** Records provided follows **
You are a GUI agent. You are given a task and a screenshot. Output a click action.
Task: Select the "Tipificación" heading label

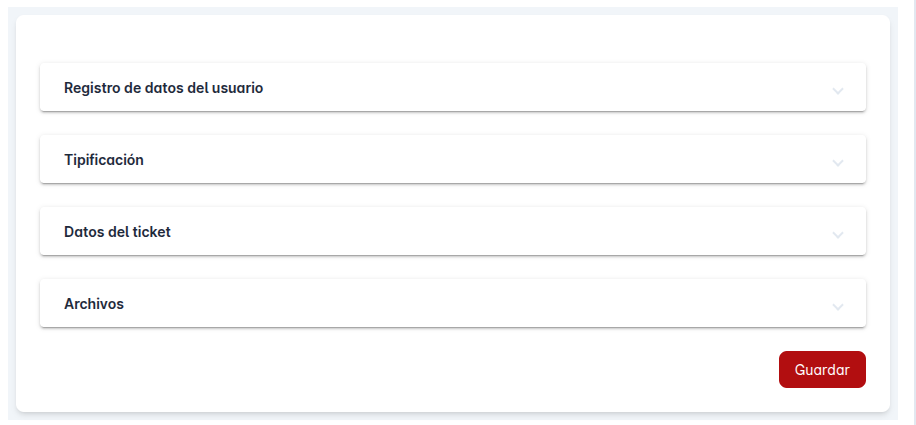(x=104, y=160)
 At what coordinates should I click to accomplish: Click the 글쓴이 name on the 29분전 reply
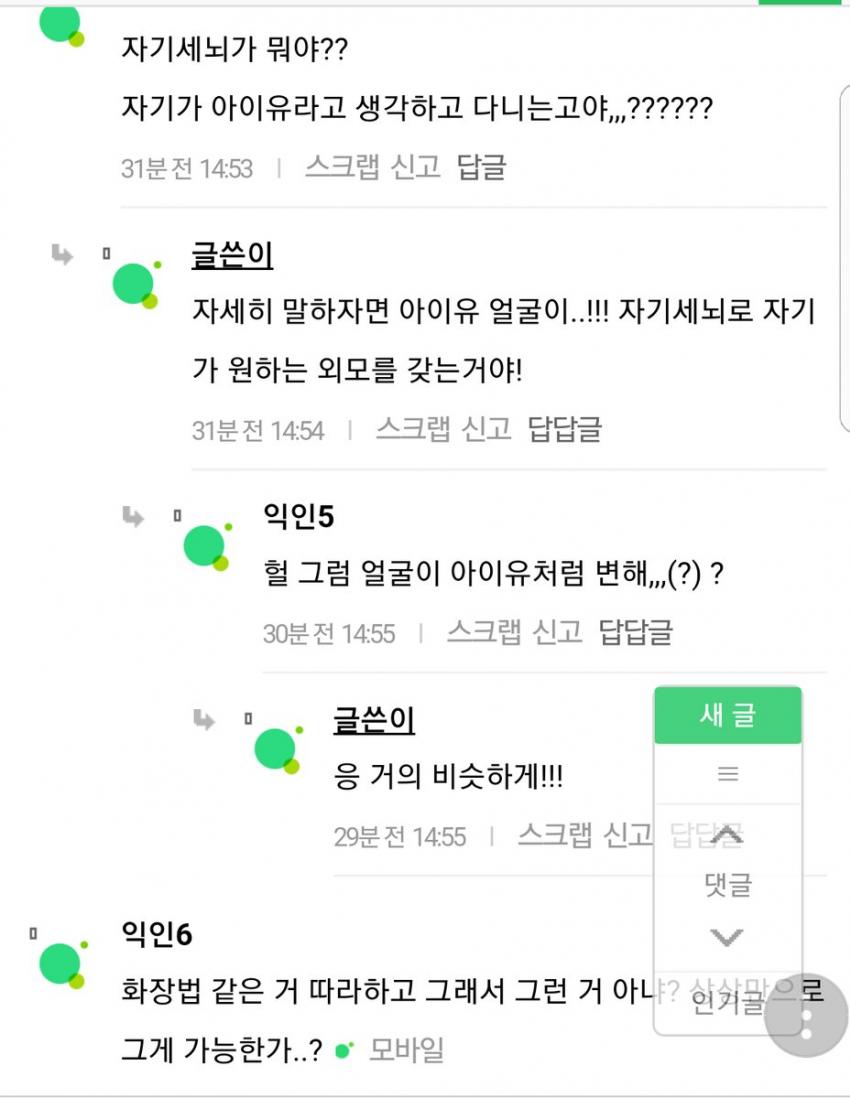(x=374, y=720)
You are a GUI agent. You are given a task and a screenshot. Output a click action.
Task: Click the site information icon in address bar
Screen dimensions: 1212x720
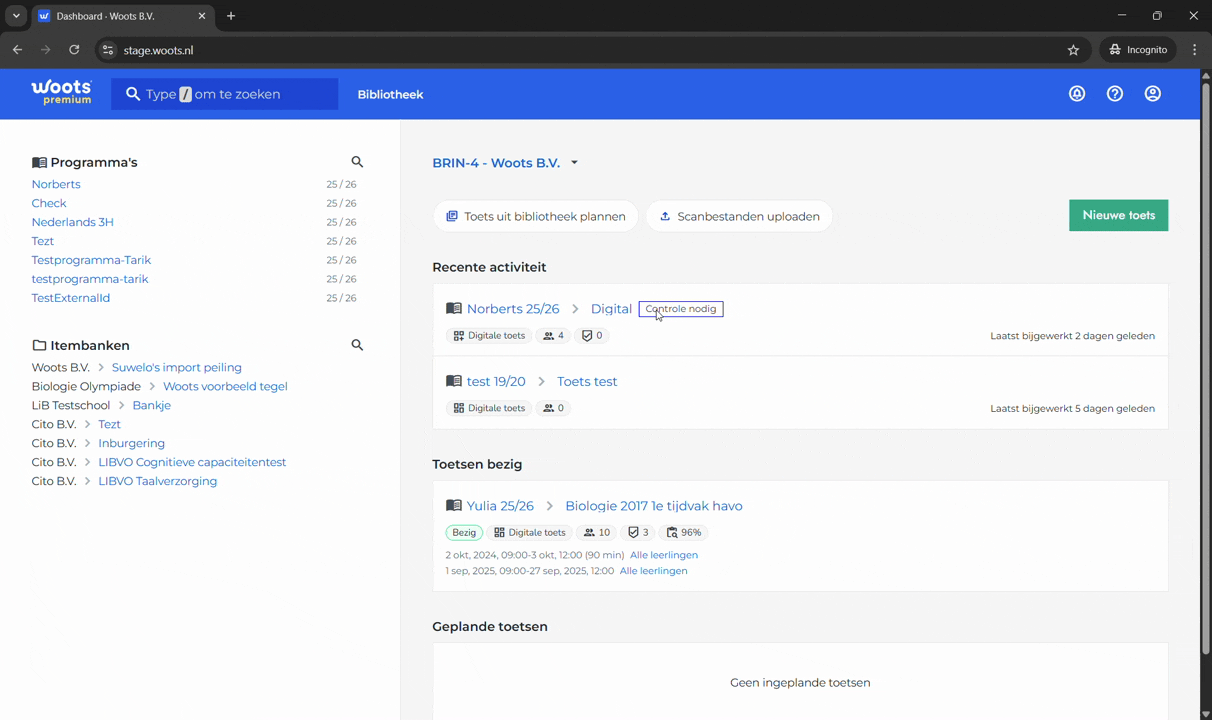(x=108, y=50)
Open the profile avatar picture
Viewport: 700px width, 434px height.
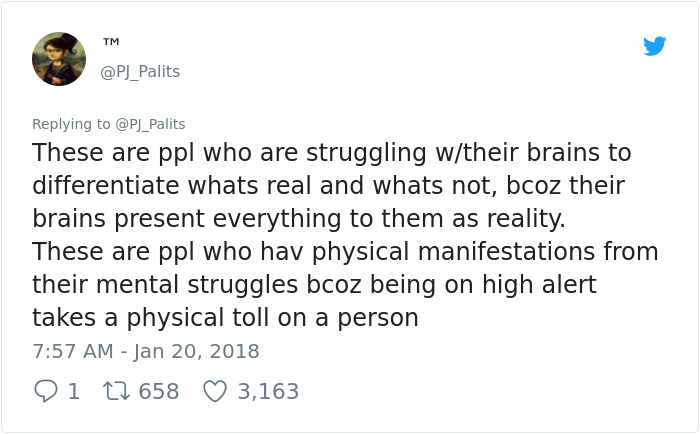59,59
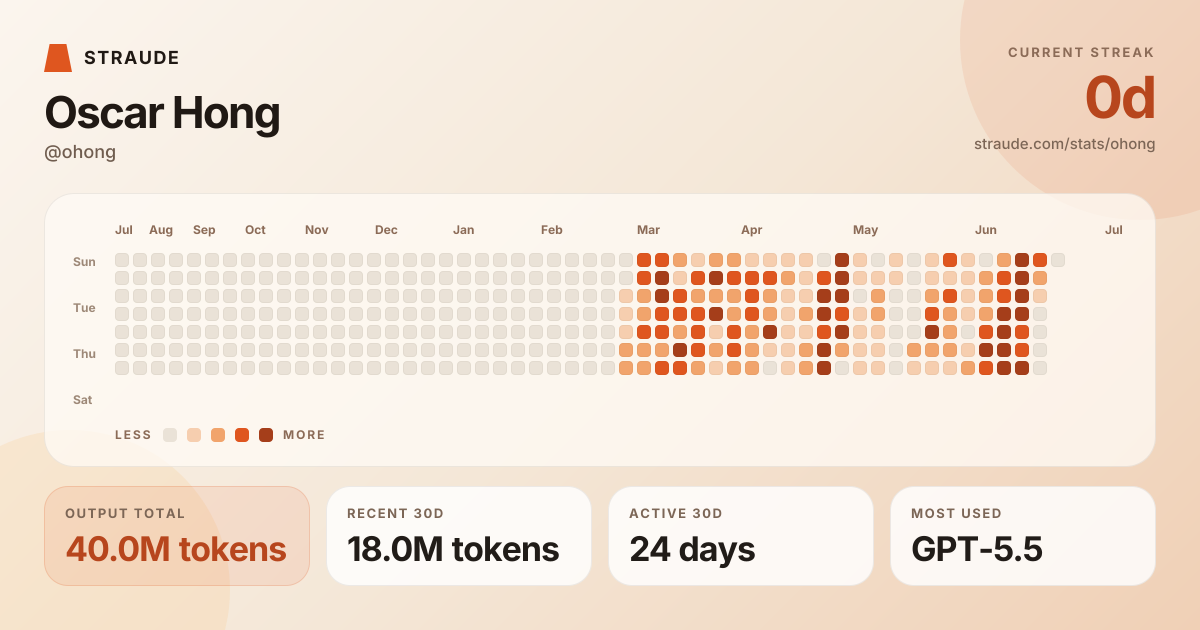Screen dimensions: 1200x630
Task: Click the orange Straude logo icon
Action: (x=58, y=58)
** End of Records provided **
> _What to work on_
Write the entries above out again exactly, omitting each image.

> _Output of the task_
You are a GUI agent. You are given a task and a screenshot. Output a click action.
Task: Select the "Tipificación" heading label

(x=104, y=160)
 At what coordinates should I click to accomplish: Click the 글쓴이 name on the 29분전 reply
(x=374, y=720)
You are a GUI agent. You are given a task and a screenshot. Output a click action.
Task: Click the site information icon in address bar
Screen dimensions: 1212x720
(x=108, y=50)
Open the profile avatar picture
Viewport: 700px width, 434px height.
59,59
Screen dimensions: 1200x630
Task: Click the orange Straude logo icon
Action: (x=58, y=58)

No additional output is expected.